EXCERPTED DATA ▸

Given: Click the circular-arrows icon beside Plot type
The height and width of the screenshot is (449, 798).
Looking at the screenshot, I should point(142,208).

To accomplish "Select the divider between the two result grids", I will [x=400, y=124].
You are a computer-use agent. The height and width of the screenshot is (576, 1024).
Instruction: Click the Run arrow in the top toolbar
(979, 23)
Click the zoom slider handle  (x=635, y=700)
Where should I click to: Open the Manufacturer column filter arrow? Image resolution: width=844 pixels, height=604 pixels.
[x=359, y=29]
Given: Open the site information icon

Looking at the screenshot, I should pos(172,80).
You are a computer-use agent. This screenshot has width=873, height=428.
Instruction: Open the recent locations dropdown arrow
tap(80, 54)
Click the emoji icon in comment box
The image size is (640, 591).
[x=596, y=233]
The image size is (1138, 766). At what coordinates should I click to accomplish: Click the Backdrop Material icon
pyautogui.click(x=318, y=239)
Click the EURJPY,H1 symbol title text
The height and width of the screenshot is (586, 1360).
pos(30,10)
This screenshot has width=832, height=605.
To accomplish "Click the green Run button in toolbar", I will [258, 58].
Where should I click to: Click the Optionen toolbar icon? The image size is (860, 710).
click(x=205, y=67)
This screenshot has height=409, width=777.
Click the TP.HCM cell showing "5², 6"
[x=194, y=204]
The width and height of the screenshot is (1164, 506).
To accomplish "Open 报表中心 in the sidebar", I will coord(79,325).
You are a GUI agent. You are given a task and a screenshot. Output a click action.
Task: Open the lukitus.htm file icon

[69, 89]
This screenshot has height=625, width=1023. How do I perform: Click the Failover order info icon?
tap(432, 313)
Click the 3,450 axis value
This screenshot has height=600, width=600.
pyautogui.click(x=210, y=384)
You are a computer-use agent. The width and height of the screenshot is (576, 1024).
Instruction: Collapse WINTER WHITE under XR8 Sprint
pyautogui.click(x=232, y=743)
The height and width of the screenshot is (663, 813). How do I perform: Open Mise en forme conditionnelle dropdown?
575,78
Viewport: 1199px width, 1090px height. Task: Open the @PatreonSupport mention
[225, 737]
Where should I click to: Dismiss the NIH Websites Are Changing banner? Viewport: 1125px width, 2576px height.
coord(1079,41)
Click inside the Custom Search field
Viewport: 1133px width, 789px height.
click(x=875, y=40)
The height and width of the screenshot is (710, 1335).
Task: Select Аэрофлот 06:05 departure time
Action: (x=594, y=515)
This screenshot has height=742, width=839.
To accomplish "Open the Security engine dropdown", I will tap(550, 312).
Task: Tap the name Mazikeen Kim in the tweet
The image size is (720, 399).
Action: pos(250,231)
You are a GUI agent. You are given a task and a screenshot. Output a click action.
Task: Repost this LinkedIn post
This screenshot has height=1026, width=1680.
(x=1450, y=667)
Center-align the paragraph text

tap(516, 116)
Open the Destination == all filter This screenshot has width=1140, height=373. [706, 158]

EXERCISE INSTRUCTIONS ▸
Produce a verbatim transcription of the entries above.

RESPONSE FOR THIS EXERCISE ▸
Given: Click the circular-arrows icon beside Plot type
The height and width of the screenshot is (449, 798).
Looking at the screenshot, I should point(142,208).

To accomplish "Select the divider between the two result grids", I will [x=400, y=124].
You are a computer-use agent. The height and width of the screenshot is (576, 1024).
Instruction: Click the Run arrow in the top toolbar
(979, 23)
Click the zoom slider handle  (x=635, y=700)
Where should I click to: Open the Manufacturer column filter arrow? Image resolution: width=844 pixels, height=604 pixels.
[x=359, y=29]
Given: Open the site information icon

Looking at the screenshot, I should pos(172,80).
You are a computer-use agent. This screenshot has width=873, height=428.
Instruction: Open the recent locations dropdown arrow
tap(80, 54)
Click the emoji icon in comment box
The image size is (640, 591).
[x=596, y=233]
The image size is (1138, 766). At what coordinates should I click to accomplish: Click the Backdrop Material icon
pyautogui.click(x=318, y=239)
Click the EURJPY,H1 symbol title text
The height and width of the screenshot is (586, 1360).
pos(30,10)
This screenshot has width=832, height=605.
To accomplish "Click the green Run button in toolbar", I will [258, 58].
Where should I click to: Click the Optionen toolbar icon? The image size is (860, 710).
click(x=205, y=67)
This screenshot has height=409, width=777.
Click the TP.HCM cell showing "5², 6"
[x=194, y=204]
The width and height of the screenshot is (1164, 506).
To accomplish "Open 报表中心 in the sidebar", I will coord(79,325).
You are a GUI agent. You are given a task and a screenshot. Output a click action.
Task: Open the lukitus.htm file icon

[69, 89]
This screenshot has height=625, width=1023. How do I perform: Click the Failover order info icon?
tap(432, 313)
Click the 3,450 axis value
This screenshot has height=600, width=600.
pyautogui.click(x=210, y=384)
You are a computer-use agent. The width and height of the screenshot is (576, 1024).
Instruction: Collapse WINTER WHITE under XR8 Sprint
pyautogui.click(x=232, y=743)
The height and width of the screenshot is (663, 813). How do I perform: Open Mise en forme conditionnelle dropdown?
575,78
Viewport: 1199px width, 1090px height. Task: Open the @PatreonSupport mention
[225, 737]
Where should I click to: Dismiss the NIH Websites Are Changing banner? Viewport: 1125px width, 2576px height.
coord(1079,41)
Click inside the Custom Search field
Viewport: 1133px width, 789px height.
click(x=875, y=40)
The height and width of the screenshot is (710, 1335).
Task: Select Аэрофлот 06:05 departure time
Action: (x=594, y=515)
This screenshot has height=742, width=839.
To accomplish "Open the Security engine dropdown", I will tap(550, 312).
Task: Tap the name Mazikeen Kim in the tweet
The image size is (720, 399).
Action: pos(250,231)
You are a GUI agent. You are given a task and a screenshot. Output a click action.
Task: Repost this LinkedIn post
This screenshot has height=1026, width=1680.
(x=1450, y=667)
Center-align the paragraph text

tap(516, 116)
Open the Destination == all filter This screenshot has width=1140, height=373. [706, 158]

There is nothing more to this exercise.